AG/RES. 1571 (XXVIII-O/98): Consolidation of the Regime Established in the Treaty for the Prohibition of Nuclear Weapons in Latin America and the Caribbean (Treaty of Tlatelolco)
(Resolution adopted at the third plenary session, held on June 2, 1998)
THE GENERAL ASSEMBLY,
RECALLING resolution AG/RES. 1499 (XXVII-O/97), on the importance of achieving full consolidation of the regime established in the Treaty for the Prohibition of Nuclear Weapons in Latin America and the Caribbean (Treaty of Tlatelolco), within the framework of cooperation for security in the Hemisphere and regional contributions to global security;
That the creation of nuclear-weapon-free zones is an important step toward disarmament, which significantly strengthens all aspects of the international nonproliferation regime;
That the Treaty of Tlatelolco is one of the most momentous contributions to international law and to the ceaseless efforts to prevent the proliferation of nuclear weapons and guarantee international peace and security; and
That the Treaty of Tlatelolco has become the model for the establishment of other nuclear-weapon-free zones in various regions of the world, such as the South Pacific (Treaty of Rarotonga), Southeast Asia (Treaty of Bangkok), and Africa (Treaty of Pelindaba), which, when they enter into force, will cover more than half the countries of the world and all of the Southern Hemisphere;
POINTING TO the success of the pioneering effort made by the countries of Latin America and the Caribbean to achieve the first populated nuclear-weapon-free zone, an undertaking which involves all nuclear-weapon states and the countries in the Hemisphere and elsewhere that, de jure or de facto, bear international responsibility for territories located within the Treaty's zone of application;
BEARING IN MIND that in 1997 the 30th anniversary of the opening for signature of the Treaty for the Prohibition of Nuclear Weapons in Latin America and the Caribbean (Treaty of Tlatelolco) was commemorated; and
TAKING INTO ACCOUNT that the Treaty of Tlatelolco is now in force for 32 sovereign states of the region,
1. To welcome the specific steps taken by a number of countries to consolidate the military denuclearization regime established by the Treaty of Tlatelolco. \
2. To urge the governments of Latin America and the Caribbean to contribute to consolidating the military denuclearization regime established by the Treaty and to its enhancement through the ratification, by all the signatory states, of the Treaty and the amendments arising from resolutions of the General Conference of the Agency for the Prohibition of Nuclear Weapons in Latin America and the Caribbean (OPANAL): 276 (E-V) of July 3, 1990; 268 (XII) of May 10, 1991; and 290 (VII) of August 26, 1992.

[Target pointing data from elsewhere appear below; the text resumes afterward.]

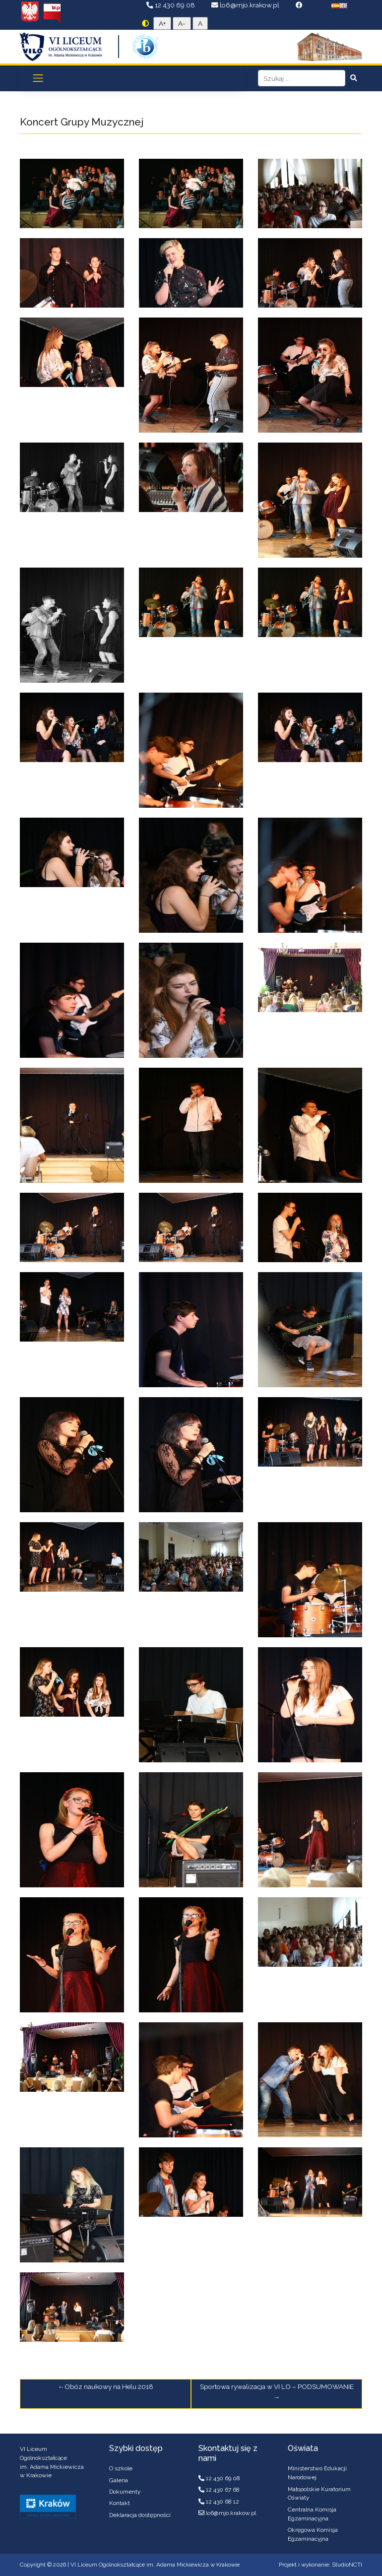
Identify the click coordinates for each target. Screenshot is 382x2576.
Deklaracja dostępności (140, 2515)
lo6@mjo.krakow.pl (246, 5)
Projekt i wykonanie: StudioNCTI (320, 2564)
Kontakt (119, 2503)
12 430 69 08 (171, 5)
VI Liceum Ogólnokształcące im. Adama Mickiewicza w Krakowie (155, 2564)
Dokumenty (124, 2491)
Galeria (118, 2480)
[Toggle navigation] (38, 78)
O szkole (120, 2468)
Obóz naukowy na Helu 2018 (108, 2386)
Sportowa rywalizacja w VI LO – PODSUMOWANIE (277, 2386)
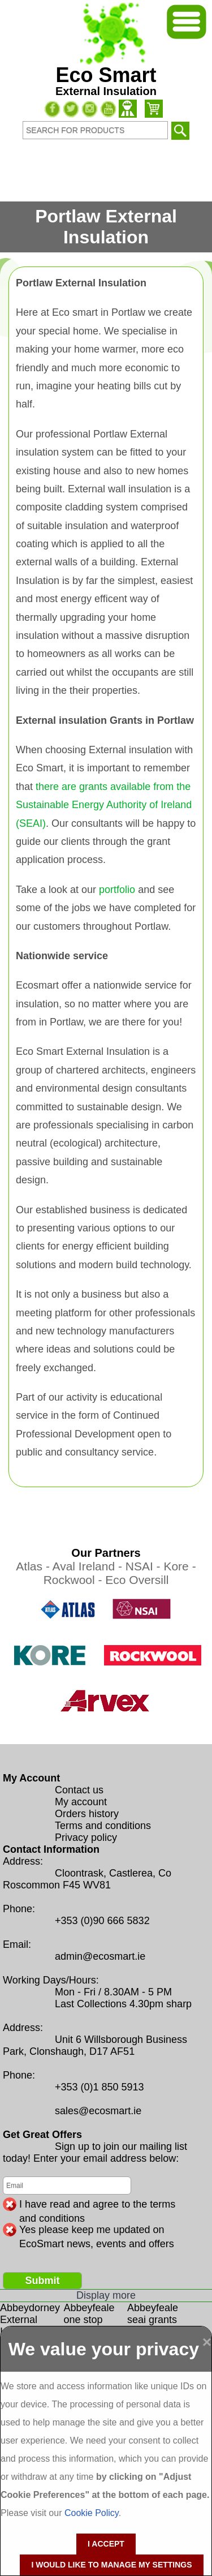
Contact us (79, 1790)
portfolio (117, 889)
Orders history (87, 1813)
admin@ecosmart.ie (100, 1956)
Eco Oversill (136, 1579)
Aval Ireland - (89, 1566)
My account (81, 1802)
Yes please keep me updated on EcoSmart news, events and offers (96, 2230)
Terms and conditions (103, 1825)
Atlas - (34, 1566)
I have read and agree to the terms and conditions (97, 2205)
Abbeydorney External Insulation (30, 2319)
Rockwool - (75, 1579)
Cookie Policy (91, 2513)
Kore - (179, 1566)
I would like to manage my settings (111, 2564)
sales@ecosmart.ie (98, 2110)
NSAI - (145, 1566)
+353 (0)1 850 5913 (99, 2087)
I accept (106, 2543)
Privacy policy (86, 1837)
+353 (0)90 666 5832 (102, 1920)
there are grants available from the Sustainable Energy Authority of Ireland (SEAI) (104, 805)
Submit (42, 2280)
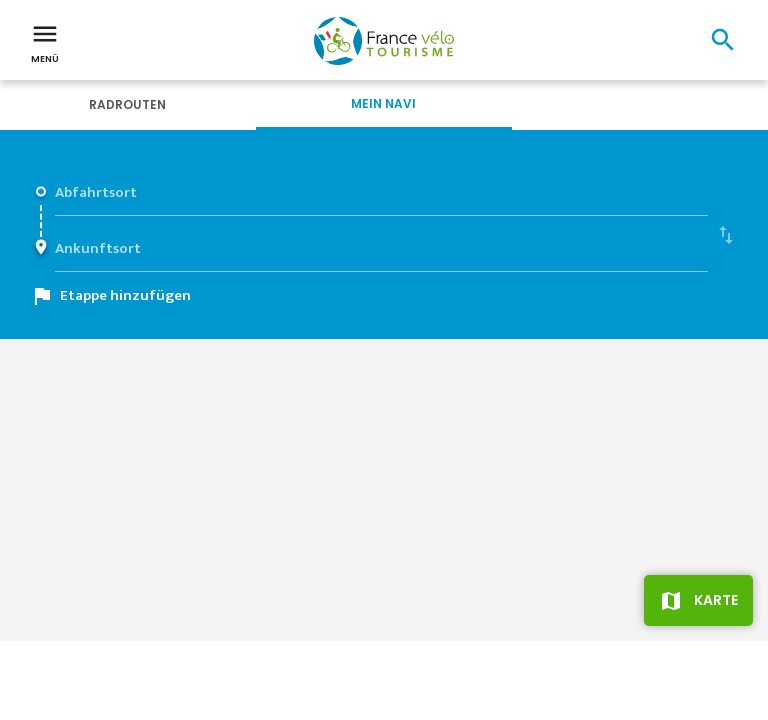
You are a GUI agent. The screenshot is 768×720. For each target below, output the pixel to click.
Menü (45, 42)
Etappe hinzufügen (125, 295)
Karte (716, 600)
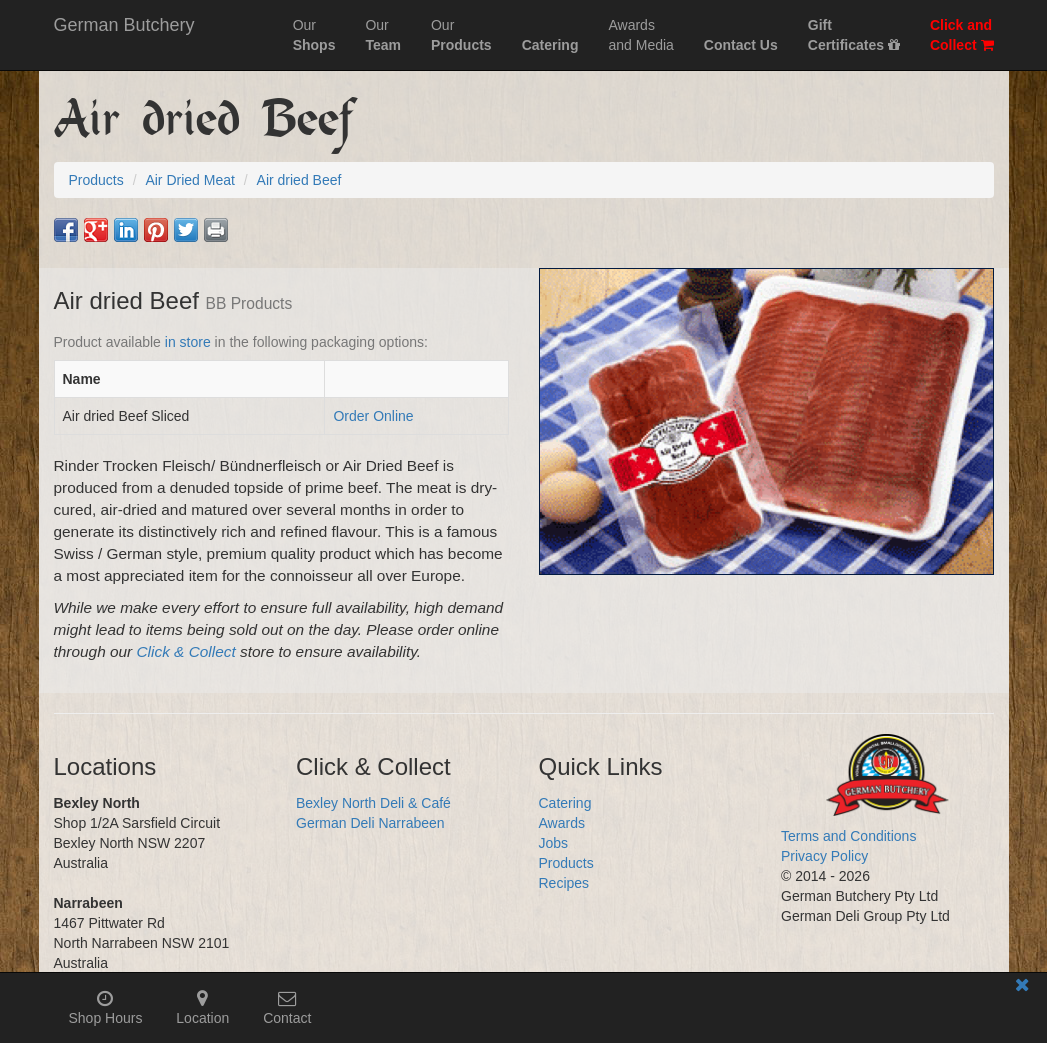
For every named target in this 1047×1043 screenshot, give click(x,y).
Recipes (564, 883)
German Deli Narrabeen (370, 823)
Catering (565, 803)
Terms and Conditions (848, 836)
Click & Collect (186, 651)
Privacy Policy (824, 856)
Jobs (554, 843)
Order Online (373, 416)
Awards (562, 823)
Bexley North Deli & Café (373, 803)
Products (566, 863)
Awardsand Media (640, 35)
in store (188, 342)
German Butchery (124, 25)
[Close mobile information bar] (1022, 988)
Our (314, 35)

3. To renew its appeal to the governments that have not yet done so to negotiate, as soon as possible, multilateral or bilateral agreements with the International Atomic Energy Agency for application of that Agency's safeguards to their nuclear activities, as stipulated in Article 13 of the Treaty of Tlatelolco.
4. To recognize the importance of strengthening the Agency for the Prohibition of Nuclear Weapons in Latin America and the Caribbean (OPANAL) as the appropriate legal and political forum for ensuring unqualified observance of the Treaty in its zone of application and cooperation with the agencies of other nuclear-weapon-free zones.
5. To reaffirm its commitment to continue striving for a universal, genuine, and nondiscriminatory nonproliferation regime in all its aspects.
6. To transmit this resolution to the Secretary-General of the United Nations and to other relevant international organizations.